▶ [Task]
Since only the written part is wanted, repeat the records exactly and omit the pictures.

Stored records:
::::

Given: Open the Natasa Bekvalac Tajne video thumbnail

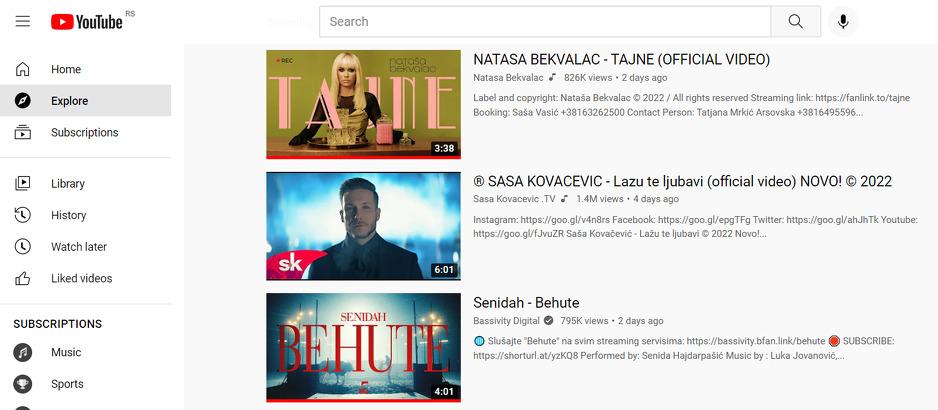Looking at the screenshot, I should [364, 104].
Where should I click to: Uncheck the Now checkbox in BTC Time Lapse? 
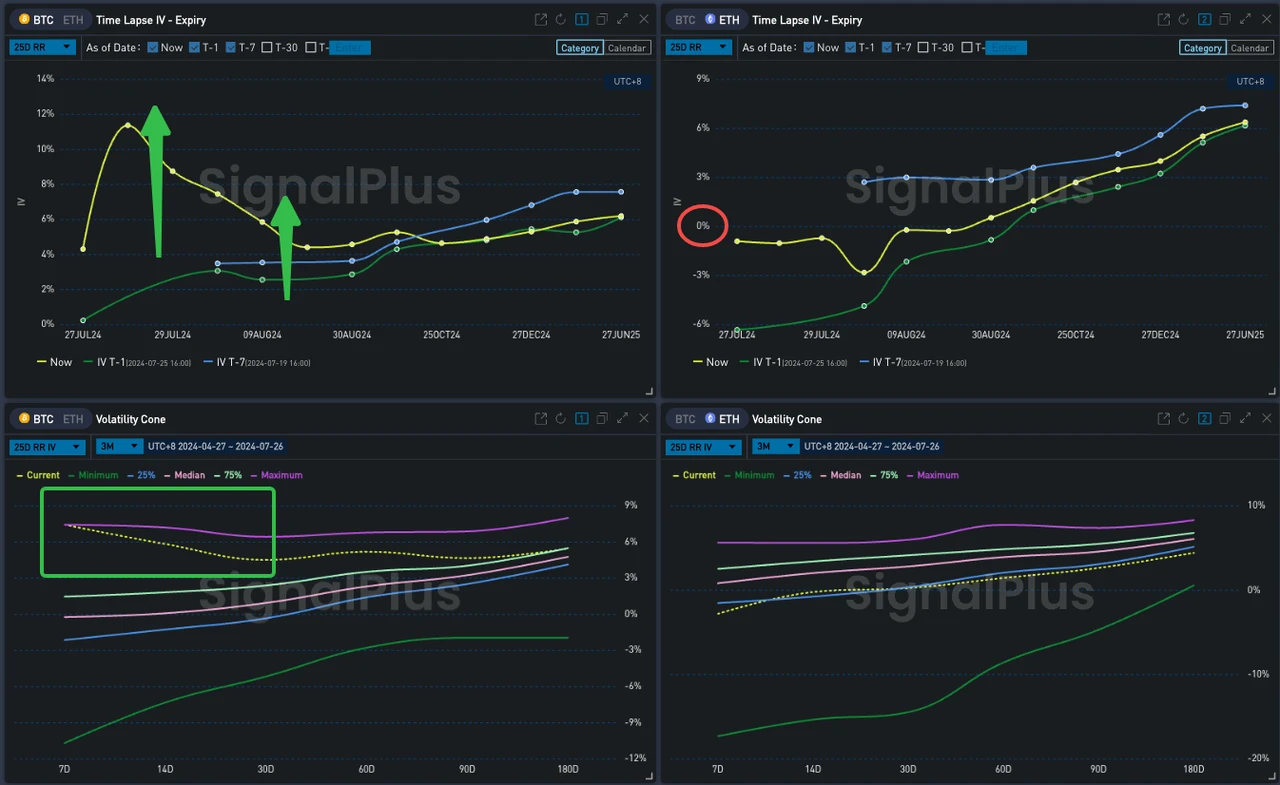click(153, 47)
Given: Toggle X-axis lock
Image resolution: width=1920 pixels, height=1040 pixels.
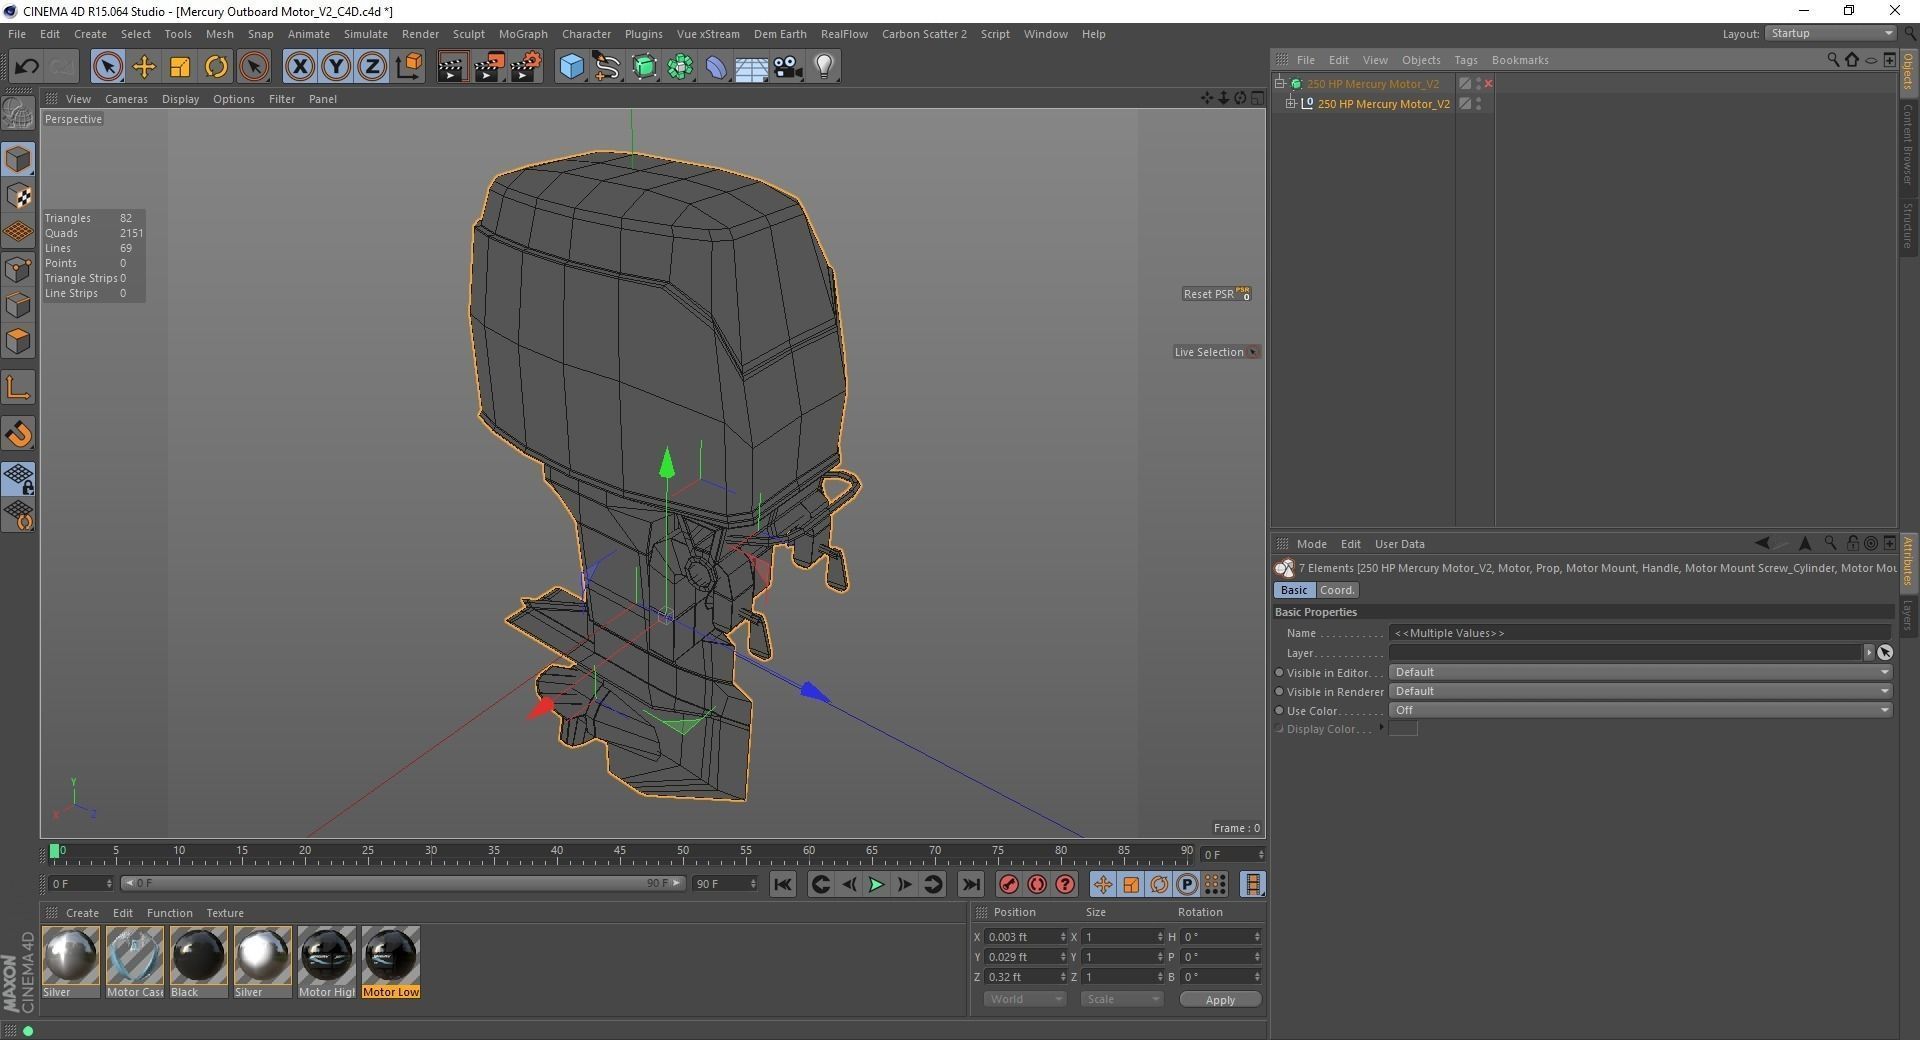Looking at the screenshot, I should click(299, 67).
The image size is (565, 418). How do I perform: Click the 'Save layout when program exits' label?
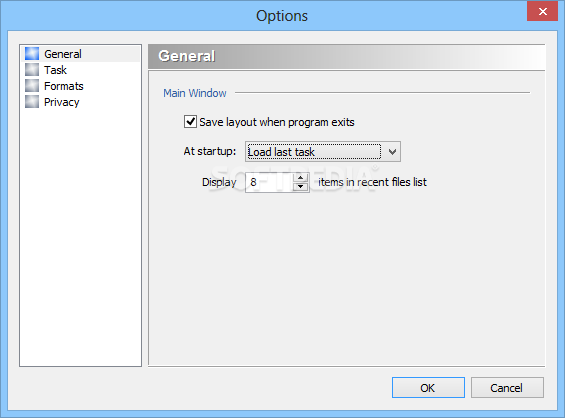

::::

▶ [Answer for this exercise]
Given: Open the Natasa Bekvalac Tajne video thumbnail

Looking at the screenshot, I should [364, 104].
Where should I click to: Uncheck the Now checkbox in BTC Time Lapse? 
click(153, 47)
Given: Toggle X-axis lock
Image resolution: width=1920 pixels, height=1040 pixels.
Looking at the screenshot, I should click(299, 67).
The image size is (565, 418). How do I perform: Click the 'Save layout when program exits' label?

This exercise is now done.